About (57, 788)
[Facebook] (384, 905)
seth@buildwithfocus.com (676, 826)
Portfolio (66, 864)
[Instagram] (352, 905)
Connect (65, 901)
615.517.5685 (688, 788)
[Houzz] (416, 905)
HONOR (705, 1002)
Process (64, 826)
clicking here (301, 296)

WHAT THE TASK ASKS - Return only what runs from the line containing "[Facebook] (384, 905)" to the last line of the records above, both ends included, exactly as written.

REPLY TO THE TASK -
[Facebook] (384, 905)
seth@buildwithfocus.com (676, 826)
Portfolio (66, 864)
[Instagram] (352, 905)
Connect (65, 901)
615.517.5685 (688, 788)
[Houzz] (416, 905)
HONOR (705, 1002)
Process (64, 826)
clicking here (301, 296)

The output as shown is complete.